Scientific eDemocracy visions and models have been developed since the 1960s, but it is now, during the first decade of the 21st Century, that they are becoming reality, being tested and implemented. Extensive IT provides the necessary basis, but it is not the developments in IT alone that are responsible for successful eDemocracy projects, it is due all those who use and apply them, as they adopt new behaviours and change old ones. The new, digital generation lives and breathes new values: they collaborate, compile content together, share their ideas, create networks on social platforms and organise themselves quickly and simply. The new values held, the new behaviours adopted, the changed mindset, along with improved usability and a still-increasing use of the internet, has led to a rapid and radical change in our society.
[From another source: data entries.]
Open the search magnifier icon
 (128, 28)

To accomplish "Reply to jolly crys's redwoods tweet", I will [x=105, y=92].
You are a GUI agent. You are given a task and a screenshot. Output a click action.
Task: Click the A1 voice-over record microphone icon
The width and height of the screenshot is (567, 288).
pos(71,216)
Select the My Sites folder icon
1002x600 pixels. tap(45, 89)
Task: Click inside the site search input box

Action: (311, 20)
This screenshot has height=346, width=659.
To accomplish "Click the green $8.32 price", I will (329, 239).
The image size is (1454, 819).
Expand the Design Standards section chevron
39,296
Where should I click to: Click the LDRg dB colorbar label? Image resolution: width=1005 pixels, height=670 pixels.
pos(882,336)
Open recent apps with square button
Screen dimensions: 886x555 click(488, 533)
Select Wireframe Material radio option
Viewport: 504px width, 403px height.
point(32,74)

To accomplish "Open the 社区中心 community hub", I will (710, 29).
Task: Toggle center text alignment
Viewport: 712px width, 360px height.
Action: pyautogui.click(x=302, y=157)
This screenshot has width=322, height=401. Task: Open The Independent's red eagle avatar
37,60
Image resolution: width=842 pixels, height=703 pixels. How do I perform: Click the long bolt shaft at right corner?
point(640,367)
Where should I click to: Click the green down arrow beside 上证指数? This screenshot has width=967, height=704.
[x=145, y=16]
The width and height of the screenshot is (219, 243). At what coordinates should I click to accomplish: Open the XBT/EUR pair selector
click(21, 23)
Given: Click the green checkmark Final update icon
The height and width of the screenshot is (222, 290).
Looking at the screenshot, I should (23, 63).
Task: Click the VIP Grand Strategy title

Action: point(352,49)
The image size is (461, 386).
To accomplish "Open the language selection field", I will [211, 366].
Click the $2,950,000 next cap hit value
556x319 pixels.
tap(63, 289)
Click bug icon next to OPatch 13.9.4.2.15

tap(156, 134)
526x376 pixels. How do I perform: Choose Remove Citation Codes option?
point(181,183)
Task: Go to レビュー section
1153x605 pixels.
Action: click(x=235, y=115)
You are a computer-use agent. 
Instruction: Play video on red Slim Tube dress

- Different Fields: open government initiatives, eDemocracy, eParticipation, eVoting, eDeliberation;
- Approaches and Disciplines: law & legal studies, social sciences, computer sciences, political sciences, psychology, sociology, applied computer gaming and simulation, democratic theory, media and communication sciences;
- Multidisciplinary and Interdisciplinary Approaches;
- Research Methods.
On primary aim is to bring together researchers and practitioners. We would like to invite individuals from academic, applied and practitioner backgrounds as well as public administration offices, public bodies, NGO/NPOs, education institutions and independent organisations to submit their research and project papers.
The main conference language is English; submissions in German (with an abstract in English) are also acceptable.